Download or read book Australian Art written by Andrew Sayers and published by Oxford University Press, USA. This book was released on 2001 with total page 268 pages. Available in PDF, EPUB and Kindle. Book excerpt: This comprehensive survey uniquely covers both Aboriginal art and that of European Australians, providing a revealing examination of the interaction between the two. Painting, bark art, photography, rock art, sculpture, and the decorative arts are all fully explored to present the rich texture of Australian art traditions. Well-known artists such as Margaret Preston, Rover Thomas, and Sidney Nolan are all discussed, as are the natural history illustrators, Aboriginal draughtsmen, and pastellists, whose work is only now being brought to light by new research. Taking the European colonization of the continent in 1788 as his starting point, Sayers highlights important issues concerning colonial art and women artists in this fascinating new story of Australian art.

Book Modernism s History

Download or read book Modernism s History written by Bernard Smith and published by UNSW Press. This book was released on 1998 with total page 388 pages. Available in PDF, EPUB and Kindle. Book excerpt: Encompassing movements from post-impressionism to post-modernism, eminent and widely published art historian Bernard Smith has written a sweeping history, a reformulation of art history in the twentieth century.

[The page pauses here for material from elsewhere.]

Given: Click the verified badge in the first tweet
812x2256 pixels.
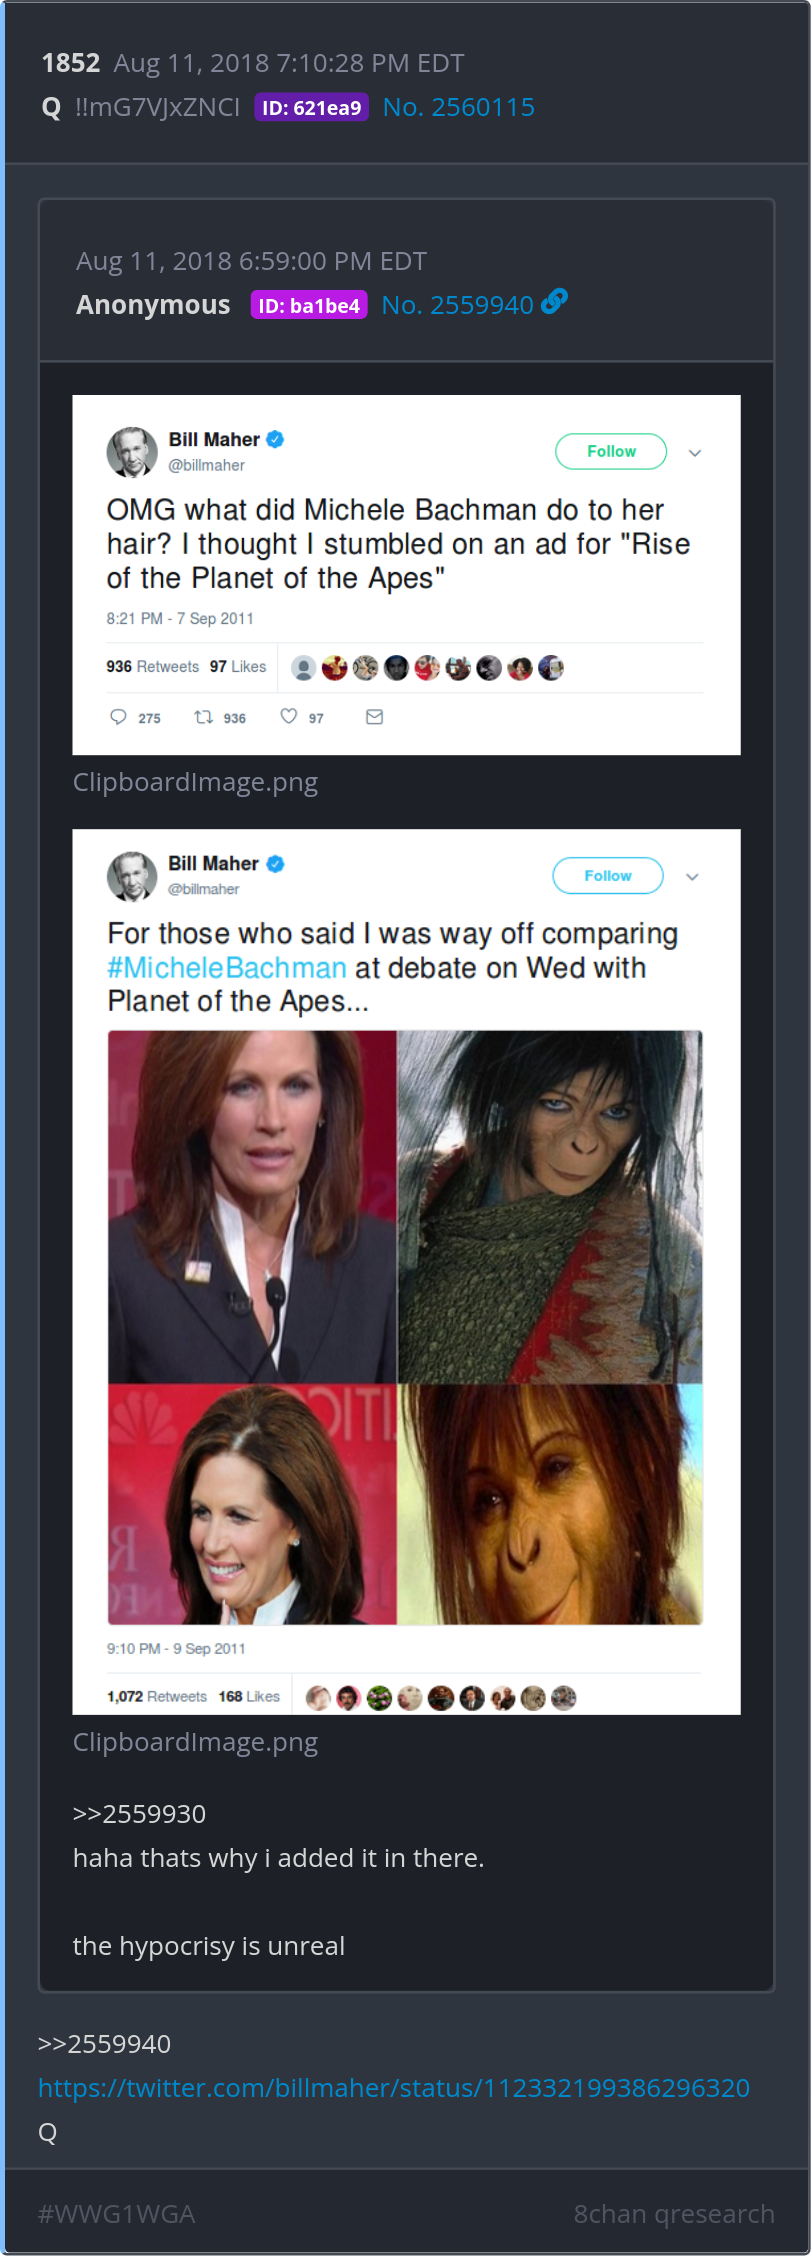Looking at the screenshot, I should click(x=275, y=439).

Book When Modern Became Contemporary Art

Download or read book When Modern Became Contemporary Art written by Charles Green and published by Taylor & Francis. This book was released on 2024-09-19 with total page 345 pages. Available in PDF, EPUB and Kindle. Book excerpt: This book is a portrait of the period when modern art became contemporary art. It explores how and why writers and artists in Australia argued over the idea of a distinctively Australian modern and then postmodern art from 1962, the date of publication of a foundational book, Australian Painting 1788–1960, up to 1988, the year of the Australian Bicentennial. Across nine chapters about art, exhibitions, curators and critics, this book describes the shift from modern art to contemporary art through the successive attempts to define a place in the world for Australian art. But by 1988, Australian art looked less and less like a viable tradition inside which to interpret ‘our’ art. Instead, vast gaps appeared, since mostly male and often older White writers had limited their horizons to White Australia alone. National stories by White men, like borders, had less and less explanatory value. Underneath this, a perplexing subject remained: the absence of Aboriginal art in understanding what Australian art was during the period that established the idea of a distinctive Australian modern and then contemporary art. This book reflects on why the embrace of Aboriginal art was so late in art museums and histories of Australian art, arguing that this was because it was not part of a national story dominated by colonial, then neo-colonial dependency. It is important reading for all scholars of both global and Australian art, and for curators and artists.